# Your objective:
Your job is to set down the stretch of entries that opens with the line containing "This screenshot has height=680, width=752." and closes with the line containing "Screen dimensions: 1014x1176". Keep both end lines, copy each exactly, and add nothing.

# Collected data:
##############################

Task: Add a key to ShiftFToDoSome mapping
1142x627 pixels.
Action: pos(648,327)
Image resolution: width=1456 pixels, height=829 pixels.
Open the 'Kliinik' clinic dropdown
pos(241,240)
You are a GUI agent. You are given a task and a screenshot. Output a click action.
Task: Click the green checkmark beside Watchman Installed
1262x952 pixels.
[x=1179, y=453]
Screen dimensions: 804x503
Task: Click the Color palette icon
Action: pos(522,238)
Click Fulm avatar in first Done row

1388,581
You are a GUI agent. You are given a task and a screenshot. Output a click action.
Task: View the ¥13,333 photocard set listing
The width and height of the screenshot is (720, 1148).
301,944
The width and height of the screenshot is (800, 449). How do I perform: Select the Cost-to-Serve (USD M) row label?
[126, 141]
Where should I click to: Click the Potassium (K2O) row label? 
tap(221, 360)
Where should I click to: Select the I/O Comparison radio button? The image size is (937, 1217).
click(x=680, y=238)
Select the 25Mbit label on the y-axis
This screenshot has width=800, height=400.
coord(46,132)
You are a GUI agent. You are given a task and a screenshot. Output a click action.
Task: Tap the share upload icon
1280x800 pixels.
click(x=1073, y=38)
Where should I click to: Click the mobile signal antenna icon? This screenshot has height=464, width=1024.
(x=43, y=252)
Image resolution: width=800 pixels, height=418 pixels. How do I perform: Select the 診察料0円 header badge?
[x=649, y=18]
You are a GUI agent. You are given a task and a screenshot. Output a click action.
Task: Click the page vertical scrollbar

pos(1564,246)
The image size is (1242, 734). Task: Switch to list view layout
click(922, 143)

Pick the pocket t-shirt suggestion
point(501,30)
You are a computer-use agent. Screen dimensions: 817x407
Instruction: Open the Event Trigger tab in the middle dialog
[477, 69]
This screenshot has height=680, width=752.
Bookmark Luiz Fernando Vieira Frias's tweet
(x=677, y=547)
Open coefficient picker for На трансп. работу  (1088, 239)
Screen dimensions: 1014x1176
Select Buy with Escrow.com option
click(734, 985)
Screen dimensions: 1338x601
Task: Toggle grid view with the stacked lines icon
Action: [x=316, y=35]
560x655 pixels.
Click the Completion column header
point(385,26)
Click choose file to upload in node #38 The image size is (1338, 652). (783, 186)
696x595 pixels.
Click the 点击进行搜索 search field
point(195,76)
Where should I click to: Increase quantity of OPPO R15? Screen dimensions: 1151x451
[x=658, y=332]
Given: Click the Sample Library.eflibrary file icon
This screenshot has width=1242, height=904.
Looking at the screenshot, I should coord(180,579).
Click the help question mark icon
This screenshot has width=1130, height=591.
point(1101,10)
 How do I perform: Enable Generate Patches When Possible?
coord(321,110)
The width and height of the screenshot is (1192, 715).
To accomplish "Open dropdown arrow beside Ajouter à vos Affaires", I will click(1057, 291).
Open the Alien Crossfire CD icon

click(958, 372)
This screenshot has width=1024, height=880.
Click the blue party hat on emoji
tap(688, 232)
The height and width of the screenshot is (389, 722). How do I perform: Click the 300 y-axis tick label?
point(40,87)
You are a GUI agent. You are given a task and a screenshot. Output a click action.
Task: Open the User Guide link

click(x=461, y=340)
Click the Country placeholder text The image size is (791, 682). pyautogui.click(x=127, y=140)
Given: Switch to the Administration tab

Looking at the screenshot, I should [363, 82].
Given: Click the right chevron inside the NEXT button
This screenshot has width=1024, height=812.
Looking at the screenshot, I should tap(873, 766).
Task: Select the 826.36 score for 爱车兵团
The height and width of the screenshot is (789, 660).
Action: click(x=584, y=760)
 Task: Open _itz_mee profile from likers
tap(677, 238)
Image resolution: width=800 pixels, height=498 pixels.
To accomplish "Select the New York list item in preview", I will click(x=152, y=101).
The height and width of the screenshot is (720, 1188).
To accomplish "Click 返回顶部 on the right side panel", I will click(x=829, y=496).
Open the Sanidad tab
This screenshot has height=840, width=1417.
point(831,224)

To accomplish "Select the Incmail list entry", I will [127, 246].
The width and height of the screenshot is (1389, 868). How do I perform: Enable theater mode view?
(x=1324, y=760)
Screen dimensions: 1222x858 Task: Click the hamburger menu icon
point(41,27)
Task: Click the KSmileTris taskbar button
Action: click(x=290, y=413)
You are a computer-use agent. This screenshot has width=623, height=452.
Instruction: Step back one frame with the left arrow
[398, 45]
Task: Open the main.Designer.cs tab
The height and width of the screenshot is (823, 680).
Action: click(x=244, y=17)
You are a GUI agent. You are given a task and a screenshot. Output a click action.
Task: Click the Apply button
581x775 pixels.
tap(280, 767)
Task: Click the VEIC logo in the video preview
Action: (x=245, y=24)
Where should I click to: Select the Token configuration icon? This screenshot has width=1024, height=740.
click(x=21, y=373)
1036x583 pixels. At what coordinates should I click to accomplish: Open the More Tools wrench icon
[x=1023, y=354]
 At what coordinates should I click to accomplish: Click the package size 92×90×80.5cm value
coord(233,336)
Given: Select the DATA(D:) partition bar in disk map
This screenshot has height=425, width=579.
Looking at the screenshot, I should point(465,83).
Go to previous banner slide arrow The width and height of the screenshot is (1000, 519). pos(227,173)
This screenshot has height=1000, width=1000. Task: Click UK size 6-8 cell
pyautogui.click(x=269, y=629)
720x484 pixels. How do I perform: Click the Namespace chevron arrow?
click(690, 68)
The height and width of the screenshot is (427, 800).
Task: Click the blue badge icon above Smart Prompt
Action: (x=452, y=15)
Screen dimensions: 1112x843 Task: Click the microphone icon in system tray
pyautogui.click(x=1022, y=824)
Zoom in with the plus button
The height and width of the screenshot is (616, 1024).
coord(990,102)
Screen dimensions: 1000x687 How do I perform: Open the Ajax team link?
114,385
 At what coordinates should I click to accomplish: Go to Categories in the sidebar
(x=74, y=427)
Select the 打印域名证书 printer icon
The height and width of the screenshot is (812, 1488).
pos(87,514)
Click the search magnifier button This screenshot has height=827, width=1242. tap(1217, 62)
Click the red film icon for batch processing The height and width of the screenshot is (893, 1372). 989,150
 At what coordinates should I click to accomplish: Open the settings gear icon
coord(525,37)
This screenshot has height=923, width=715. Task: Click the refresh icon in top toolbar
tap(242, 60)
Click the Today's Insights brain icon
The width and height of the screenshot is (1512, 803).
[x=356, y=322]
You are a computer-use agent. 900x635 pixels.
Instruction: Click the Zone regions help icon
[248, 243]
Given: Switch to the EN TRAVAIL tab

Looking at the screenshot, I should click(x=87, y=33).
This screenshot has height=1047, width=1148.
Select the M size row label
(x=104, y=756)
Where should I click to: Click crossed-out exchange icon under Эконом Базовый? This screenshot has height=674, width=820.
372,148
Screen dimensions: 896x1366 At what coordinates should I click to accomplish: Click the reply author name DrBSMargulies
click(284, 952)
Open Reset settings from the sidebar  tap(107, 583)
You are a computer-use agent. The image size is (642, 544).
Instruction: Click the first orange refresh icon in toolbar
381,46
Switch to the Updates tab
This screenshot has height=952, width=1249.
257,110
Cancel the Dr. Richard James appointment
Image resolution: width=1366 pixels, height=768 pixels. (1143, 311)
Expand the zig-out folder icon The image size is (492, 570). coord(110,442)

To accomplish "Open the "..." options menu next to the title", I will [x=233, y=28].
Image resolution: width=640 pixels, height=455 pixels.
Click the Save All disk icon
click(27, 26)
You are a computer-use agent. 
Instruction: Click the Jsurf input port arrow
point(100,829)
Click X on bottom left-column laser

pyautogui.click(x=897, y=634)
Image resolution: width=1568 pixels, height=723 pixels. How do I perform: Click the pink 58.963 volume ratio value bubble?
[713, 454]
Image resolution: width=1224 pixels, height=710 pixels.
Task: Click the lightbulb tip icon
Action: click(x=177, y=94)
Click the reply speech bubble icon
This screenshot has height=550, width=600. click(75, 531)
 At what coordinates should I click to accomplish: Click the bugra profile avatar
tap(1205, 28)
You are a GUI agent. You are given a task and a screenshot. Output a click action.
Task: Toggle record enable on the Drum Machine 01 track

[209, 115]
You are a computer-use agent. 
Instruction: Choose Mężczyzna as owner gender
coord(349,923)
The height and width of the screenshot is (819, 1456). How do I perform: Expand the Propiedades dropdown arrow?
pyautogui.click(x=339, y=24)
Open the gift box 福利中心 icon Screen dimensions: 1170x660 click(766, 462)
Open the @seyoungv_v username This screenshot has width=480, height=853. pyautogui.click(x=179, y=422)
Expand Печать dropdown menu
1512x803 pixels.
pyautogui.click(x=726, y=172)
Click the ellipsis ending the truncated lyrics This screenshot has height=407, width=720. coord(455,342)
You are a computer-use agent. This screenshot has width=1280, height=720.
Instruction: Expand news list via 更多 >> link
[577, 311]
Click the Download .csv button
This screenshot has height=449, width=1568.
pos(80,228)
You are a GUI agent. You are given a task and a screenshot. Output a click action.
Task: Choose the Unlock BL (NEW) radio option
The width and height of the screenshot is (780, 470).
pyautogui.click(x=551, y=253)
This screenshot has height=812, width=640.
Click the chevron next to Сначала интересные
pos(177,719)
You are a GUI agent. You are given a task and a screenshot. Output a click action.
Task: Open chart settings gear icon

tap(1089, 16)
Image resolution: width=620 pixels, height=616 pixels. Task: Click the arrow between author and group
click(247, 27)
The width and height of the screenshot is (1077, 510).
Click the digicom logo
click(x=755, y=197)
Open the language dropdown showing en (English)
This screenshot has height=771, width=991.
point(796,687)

##############################

# Response to the exercise:
This screenshot has height=680, width=752.
Bookmark Luiz Fernando Vieira Frias's tweet
(x=677, y=547)
Open coefficient picker for На трансп. работу  (1088, 239)
Screen dimensions: 1014x1176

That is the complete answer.